Stack overflow / SIGSEGV on copying u32 arrays

Hi all,

I recently started trying out Rust and I'm just trying small things that come to mind. The current snippet I'm trying out is a merge sort, I was checking (empirically) whether the asymptotic number of operations matches expectations - so I'm trying out big arrays. With half a million u32 elements, the code runs fine, but with a million u32, it runs into an error:

   Compiling RustExamples v0.1.0 (/data/git/personal/RustExamples)
    Finished `dev` profile [unoptimized + debuginfo] target(s) in 8.06s
     Running `target/debug/mergesort`

thread 'main' has overflowed its stack
fatal runtime error: stack overflow
[1]    8422 IOT instruction (core dumped)  cargo run --bin mergesort

I looked up how to understand a stack overflow error, I read I should use gdb:

GNU gdb (GDB) 16.3
...
(gdb) run
Starting program: /data/git/personal/RustExamples/target/debug/mergesort 
[Thread debugging using libthread_db enabled]
Using host libthread_db library "/usr/lib/libthread_db.so.1".

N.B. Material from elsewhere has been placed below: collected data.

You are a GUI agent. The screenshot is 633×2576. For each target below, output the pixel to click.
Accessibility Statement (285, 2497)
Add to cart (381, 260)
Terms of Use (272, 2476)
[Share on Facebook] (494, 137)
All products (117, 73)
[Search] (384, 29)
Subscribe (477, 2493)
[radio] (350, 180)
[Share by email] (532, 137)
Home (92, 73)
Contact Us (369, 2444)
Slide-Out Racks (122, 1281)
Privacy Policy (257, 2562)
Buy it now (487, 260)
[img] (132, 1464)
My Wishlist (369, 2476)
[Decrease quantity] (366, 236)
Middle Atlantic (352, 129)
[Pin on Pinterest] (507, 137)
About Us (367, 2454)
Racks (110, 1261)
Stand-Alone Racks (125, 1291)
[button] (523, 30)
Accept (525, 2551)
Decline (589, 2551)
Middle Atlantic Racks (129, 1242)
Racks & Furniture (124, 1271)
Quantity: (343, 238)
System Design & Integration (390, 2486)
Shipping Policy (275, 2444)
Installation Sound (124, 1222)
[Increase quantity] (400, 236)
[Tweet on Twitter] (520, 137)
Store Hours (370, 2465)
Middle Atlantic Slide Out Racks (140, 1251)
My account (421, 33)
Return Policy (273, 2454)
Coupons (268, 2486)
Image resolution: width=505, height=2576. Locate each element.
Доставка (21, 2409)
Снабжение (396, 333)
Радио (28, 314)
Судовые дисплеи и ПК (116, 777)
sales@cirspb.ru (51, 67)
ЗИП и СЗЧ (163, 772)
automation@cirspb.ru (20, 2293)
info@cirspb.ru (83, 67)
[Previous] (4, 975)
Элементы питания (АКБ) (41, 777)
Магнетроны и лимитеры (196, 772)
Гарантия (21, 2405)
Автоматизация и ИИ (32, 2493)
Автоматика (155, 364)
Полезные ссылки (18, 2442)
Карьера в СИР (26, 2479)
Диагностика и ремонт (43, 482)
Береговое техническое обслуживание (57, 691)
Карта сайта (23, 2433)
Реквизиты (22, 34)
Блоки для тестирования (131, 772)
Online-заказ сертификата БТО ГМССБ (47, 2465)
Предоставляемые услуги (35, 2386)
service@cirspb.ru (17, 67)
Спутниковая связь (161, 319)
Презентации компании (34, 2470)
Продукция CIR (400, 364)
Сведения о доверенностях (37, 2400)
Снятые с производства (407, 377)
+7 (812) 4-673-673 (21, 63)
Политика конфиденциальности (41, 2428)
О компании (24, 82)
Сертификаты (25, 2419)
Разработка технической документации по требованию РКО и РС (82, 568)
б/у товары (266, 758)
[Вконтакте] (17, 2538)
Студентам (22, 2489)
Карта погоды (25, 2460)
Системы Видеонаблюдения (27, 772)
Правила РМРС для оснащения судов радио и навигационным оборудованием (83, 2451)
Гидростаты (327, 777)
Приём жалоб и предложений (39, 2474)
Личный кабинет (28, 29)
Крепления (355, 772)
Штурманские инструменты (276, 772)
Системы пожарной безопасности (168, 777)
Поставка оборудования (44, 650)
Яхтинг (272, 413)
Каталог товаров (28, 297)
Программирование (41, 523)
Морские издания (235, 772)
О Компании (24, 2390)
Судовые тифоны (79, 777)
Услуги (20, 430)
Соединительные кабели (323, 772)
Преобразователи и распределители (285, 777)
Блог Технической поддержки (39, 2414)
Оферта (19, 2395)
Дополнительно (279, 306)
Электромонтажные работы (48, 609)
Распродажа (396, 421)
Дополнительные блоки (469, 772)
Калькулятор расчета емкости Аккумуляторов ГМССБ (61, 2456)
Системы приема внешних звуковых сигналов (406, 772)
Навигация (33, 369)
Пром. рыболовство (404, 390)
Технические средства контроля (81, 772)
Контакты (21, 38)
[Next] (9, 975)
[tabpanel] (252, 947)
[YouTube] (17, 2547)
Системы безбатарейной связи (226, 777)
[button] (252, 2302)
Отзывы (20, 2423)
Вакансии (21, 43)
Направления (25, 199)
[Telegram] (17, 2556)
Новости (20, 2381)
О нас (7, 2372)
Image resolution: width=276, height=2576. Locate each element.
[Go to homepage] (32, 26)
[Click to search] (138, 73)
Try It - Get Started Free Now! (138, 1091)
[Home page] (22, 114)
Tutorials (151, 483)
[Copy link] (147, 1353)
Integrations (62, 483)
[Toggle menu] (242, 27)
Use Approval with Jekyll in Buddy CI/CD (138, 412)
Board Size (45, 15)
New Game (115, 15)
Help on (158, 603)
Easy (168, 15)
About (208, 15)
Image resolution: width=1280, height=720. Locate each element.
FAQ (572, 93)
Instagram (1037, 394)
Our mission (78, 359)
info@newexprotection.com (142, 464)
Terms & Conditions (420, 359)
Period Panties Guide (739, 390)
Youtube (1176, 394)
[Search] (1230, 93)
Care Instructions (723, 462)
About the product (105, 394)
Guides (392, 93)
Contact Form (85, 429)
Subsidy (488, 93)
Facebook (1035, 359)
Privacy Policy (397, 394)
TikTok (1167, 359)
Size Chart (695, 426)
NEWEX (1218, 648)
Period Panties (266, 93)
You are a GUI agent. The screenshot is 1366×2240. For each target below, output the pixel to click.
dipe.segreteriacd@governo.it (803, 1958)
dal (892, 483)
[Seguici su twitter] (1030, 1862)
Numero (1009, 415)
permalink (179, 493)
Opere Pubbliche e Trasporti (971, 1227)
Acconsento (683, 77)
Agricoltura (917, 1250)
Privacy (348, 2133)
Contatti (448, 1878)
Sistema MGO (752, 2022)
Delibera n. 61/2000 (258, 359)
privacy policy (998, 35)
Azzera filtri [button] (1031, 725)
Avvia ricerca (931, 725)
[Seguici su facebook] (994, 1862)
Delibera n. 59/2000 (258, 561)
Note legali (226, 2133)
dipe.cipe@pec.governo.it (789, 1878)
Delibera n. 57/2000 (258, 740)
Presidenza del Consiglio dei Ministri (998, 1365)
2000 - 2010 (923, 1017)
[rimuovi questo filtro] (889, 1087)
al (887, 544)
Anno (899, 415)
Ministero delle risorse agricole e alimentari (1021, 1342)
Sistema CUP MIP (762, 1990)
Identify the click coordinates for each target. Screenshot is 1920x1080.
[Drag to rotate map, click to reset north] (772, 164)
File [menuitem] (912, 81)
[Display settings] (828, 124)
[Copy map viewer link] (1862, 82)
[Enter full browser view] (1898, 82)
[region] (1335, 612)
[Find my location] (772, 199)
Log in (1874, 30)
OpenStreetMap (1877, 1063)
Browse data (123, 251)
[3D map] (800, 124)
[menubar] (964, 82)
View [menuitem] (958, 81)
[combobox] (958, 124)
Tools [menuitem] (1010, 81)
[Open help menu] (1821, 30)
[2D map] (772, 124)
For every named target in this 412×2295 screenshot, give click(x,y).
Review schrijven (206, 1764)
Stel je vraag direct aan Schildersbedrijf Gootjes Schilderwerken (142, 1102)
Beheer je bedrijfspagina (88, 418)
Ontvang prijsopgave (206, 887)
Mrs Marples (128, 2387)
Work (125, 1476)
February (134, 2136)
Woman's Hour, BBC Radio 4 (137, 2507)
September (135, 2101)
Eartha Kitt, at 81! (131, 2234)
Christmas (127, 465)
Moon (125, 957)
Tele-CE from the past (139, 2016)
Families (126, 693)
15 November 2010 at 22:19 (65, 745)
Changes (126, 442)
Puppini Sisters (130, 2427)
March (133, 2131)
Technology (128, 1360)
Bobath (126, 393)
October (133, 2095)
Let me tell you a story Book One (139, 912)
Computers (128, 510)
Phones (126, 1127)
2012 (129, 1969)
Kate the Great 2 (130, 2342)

Program received signal SIGSEGV, Segmentation fault.
0x000055555555bee1 in core::mem::swap<[u32; 1000000]> (x=<error reading variable: Cannot access memory at address 0x7fffff48b9d8>, y=<error reading variable: Cannot access memory at address 0x7fffff48b9e0>)
    at /rustc/05f9846f893b09a1be1fc8560e33fc3c815cfecb/library/core/src/mem/mod.rs:730
warning: 730    /rustc/05f9846f893b09a1be1fc8560e33fc3c815cfecb/library/core/src/mem/mod.rs: No such file or directory

The snippet in question is:

use rand::RngCore;
use rand::SeedableRng;
use rand::rngs::SmallRng;
use std::cmp;
use std::mem;

fn main() {

    let mut rng = SmallRng::seed_from_u64(42);

    const N: usize = 1000000;
    const M: u32 = 100000;

    let length = N;

    let mut array: [u32; N] = [0; N];
    let mut aux: [u32; N] = [0; N];

    for i in 0..N {
        array[i] = rng.next_u32() % M;
    }

    //println!("before sort: {:?}", array);

    let mut op: usize = 0;
    let mut step: usize = 1;

    while step < length {
        //println!("array={:?}", array);
        let mut index: usize = 0;
        while index < length {
            let mut i: usize = index;
            let n: usize = cmp::min(index + step, length);
            let mut j: usize = n;
            let m: usize = cmp::min(n + step, length);

            //println!("step={step}, index={index}");
            //println!("i={i}, n={n}");
            //println!("j={j}, m={m}");

            while i < n || j < m {
                if i < n && (j >= m || array[i] <= array[j]) {
                    aux[index] = array[i];
                    i += 1;
                } else if j < m && (i >= n || array[j] <= array[i]) {
                    aux[index] = array[j];
                    j += 1;
                }
                //println!("aux={:?}", aux);
                index += 1;
                op += 1;
            }
        }
        step *= 2;
        //println!("aux={:?}", aux);
        mem::swap(&mut array, &mut aux);
    }

    for i in 1..N {
        assert!(array[i - 1] <= array[i], "not sorted at index {i}: {:?}", array);
    }

    //println!("after sort: {:?}", array);
    println!("operations: {op}, length: {N}");
}

For mem::swap(&mut array, &mut aux), I was thinking to just swap the 2 arrays as pointers, instead of copying with array = aux... The latter also runs into an error, one that I also don't understand:

(gdb) run
Starting program: /data/git/personal/RustExamples/target/debug/mergesort 
[Thread debugging using libthread_db enabled]
Using host libthread_db library "/usr/lib/libthread_db.so.1".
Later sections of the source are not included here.